「大王(おおきみ)がお呼びです。物言いには気をつけられませ」。
7世紀後半、独裁権力をほしいままにした天皇・天智は琵琶湖のほとり、近江の大津の宮で瀕死の床にあった。天智の弟、大海人(おおあま、後の天武天皇)は親しい使者から宮殿に呼び出しを受けた。
「わしも永くはない。皇位を継いでもらえるか」。病床の兄の言葉に大海人はとまどった。
天智はこれに先立ち息子の大友(おおとも)を太政大臣に据え、だれの目にも大友後継の布石に見えた。
「心変わりか、それならば」と一瞬心が動いたが、気ごころを知った使者のひとことが気にかかった。
「物言いに気をつけよ」。罠だと悟った。
応諾すれば「謀反の心あり」として斬り殺される。数十年の間、皇位継承をめぐっては、同じ謀略が繰り返されて来た。
「私も病がち、とてもその任には」と兄の申し出を断り、「きょう出家して仏道に入る」と言い残すと控えの仏間ですぐさま剃髪し、皇太弟として託されていた武器を国庫に戻し、吉野の山を目指した。
「仏門に入ったとなれば、無茶な追い討ちもできんな」と兄は考えつつも、吉野に下った弟の動静監視を怠らなかった。
弟は写経、読経三昧で二心のないことを見せる。こう着状態のままで翌々月、天智は崩御する。
後継者を血縁から選ぶにしても、側近として経験豊富な弟にするか、若くとも決して裏切ることのない息子とするか、だれしも迷う。
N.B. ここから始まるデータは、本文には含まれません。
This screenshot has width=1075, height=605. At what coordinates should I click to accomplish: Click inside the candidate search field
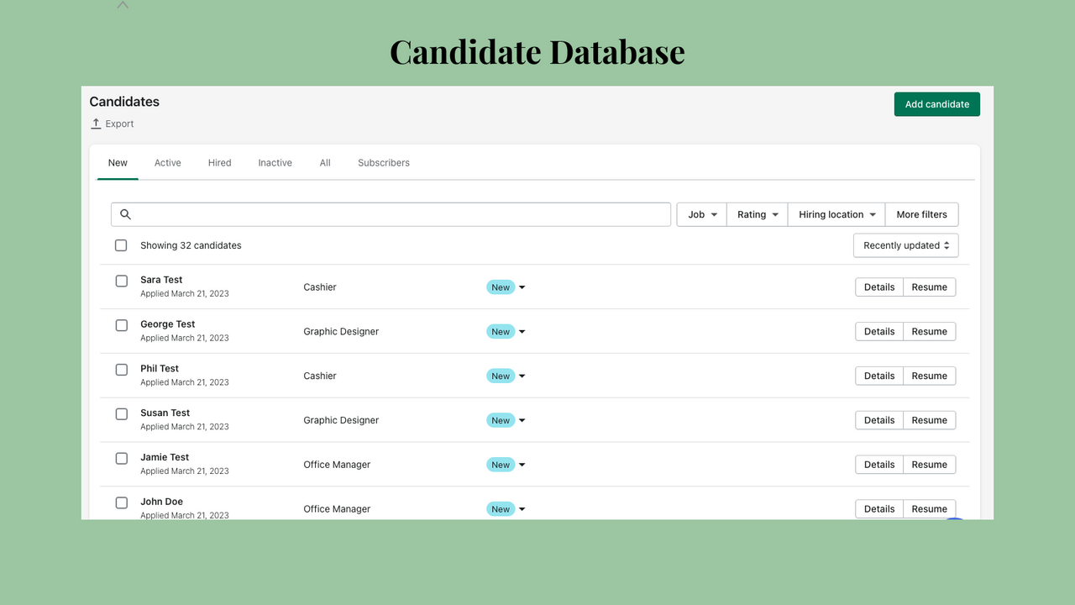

親なれば子への想いはひとしおのものがある。
と書けば、どこにでもある下世話な跡継ぎ争いになってしまうが、大海人には、後継争いを越えたより大きな国家像が見えていた。
兄は軍事クーデターで大豪族の蘇我氏を滅ぼし(645年)、翌年断行した大化の改新で皇族中心の律令国家を目指したものの改革は中途半端で、特権を取り上げられた豪族たちの巻き返しにあっている。
百済一辺倒の朝鮮半島外交では、唐・新羅の挟撃にあって滅んだ百済の再興をしゃにむに支援し、白村江の戦い(663年)で派遣した水軍が惨敗を喫して、唐の本土追撃におびえ、飛鳥の都まで放棄した。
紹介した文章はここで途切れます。